There are some limitations in our study that requires further acknowledgement. For instance, the NOD/SCID mice model are unable to fully simulate system reaction to human antigens like CD166, which might lead to the eruption of cytokine release syndrome and relevant toxicity. Thus, the safety issues related to off-tumor toxicity needs further studies to address.
In summary, for the first time, the present study demonstrates that the administration of CD166.BBζ CAR-T cells is a viable approach for the treatment of OS. Our successful in vivo studies in mice prompt further investigation, particularly with regard to enhancing the efficacy of CD166.BBζ CAR-T cells and adopting safety modifications to circumvent potential adverse events in CAR-T therapy. This CD166-targeted T cell therapy represent a clinically appealing treatment strategy for OS patients with positive CD166 expression, thus providing the basis for additional explorations in the clinical application of immunotherapy against OS.
This study was supported by grant from the National Natural Science Foundation of China (51522304, 81401822, 81472504), the National Basic Research Program (2014CB931900), the Science and Technology Planning Project of Zhejiang Province (No. 2013C33231) and Chinese Postdoctoral Science Foundation (2016 M591981).
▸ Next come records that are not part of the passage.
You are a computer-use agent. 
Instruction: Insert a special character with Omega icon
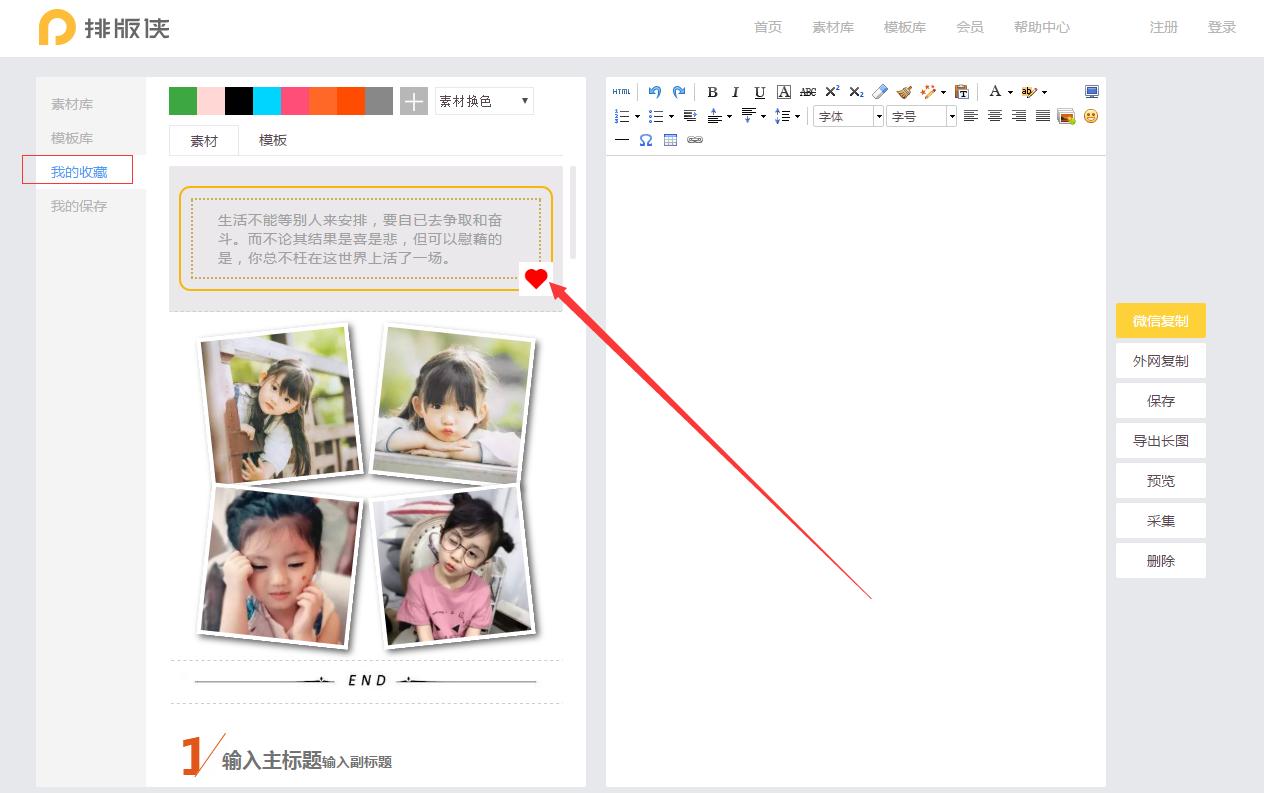pos(646,140)
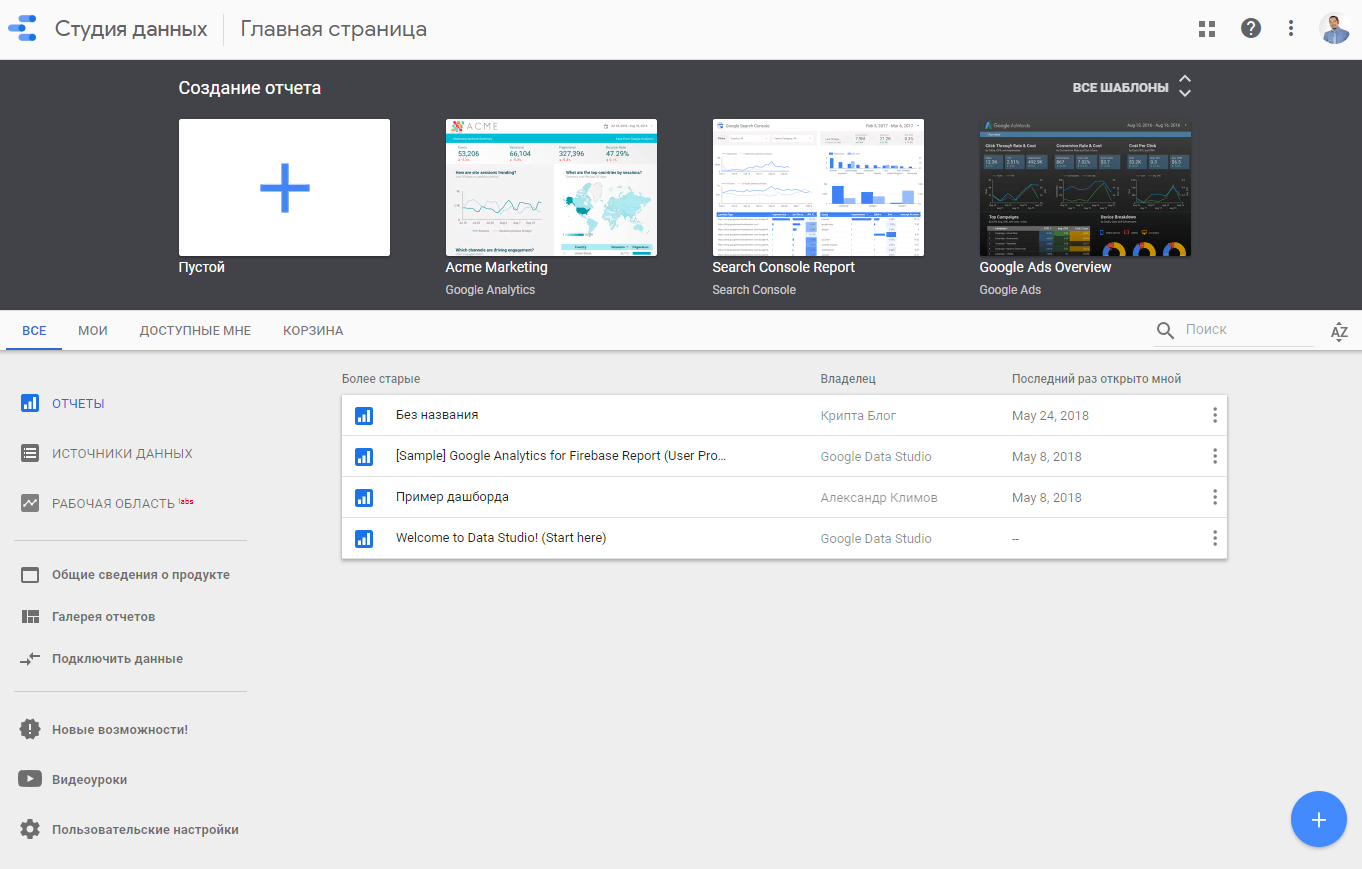Image resolution: width=1362 pixels, height=869 pixels.
Task: Sort reports alphabetically with the AZ icon
Action: click(1339, 331)
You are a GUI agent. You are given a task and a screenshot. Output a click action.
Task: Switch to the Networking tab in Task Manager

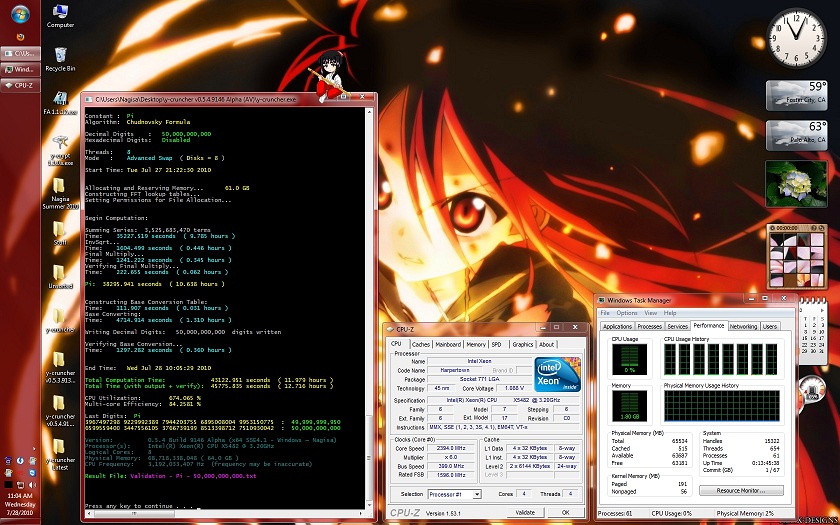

Availability of data and materials
All data generated during this study are included in this published article.
THM, WYT and LCZ conceived the study. WYT, YW, ZJ and WJJ carried out the experiments. WYT, XKS and YW analyzed the data. WYT and ZJ wrote the manuscript. All authors have read and approved the final version of the manuscript.
Ethics approval and consent to participate
Research was approved by the Human Research Ethics Committees of the Second Affiliated Hospital, School of Medicine, Zhejiang University (Hangzhou, China). This research was performed in accordance with the Declaration of Helsinki and according to national and international guidelines. Before donating blood, the volunteers had known and confirmed the content that the blood was going to be used for scientific research. We are sure that all the healthy volunteers agreed to participate in the study in verbal informed consent.
Consent for publication
We agree to publish this study.
The authors declare that they have no competing interests.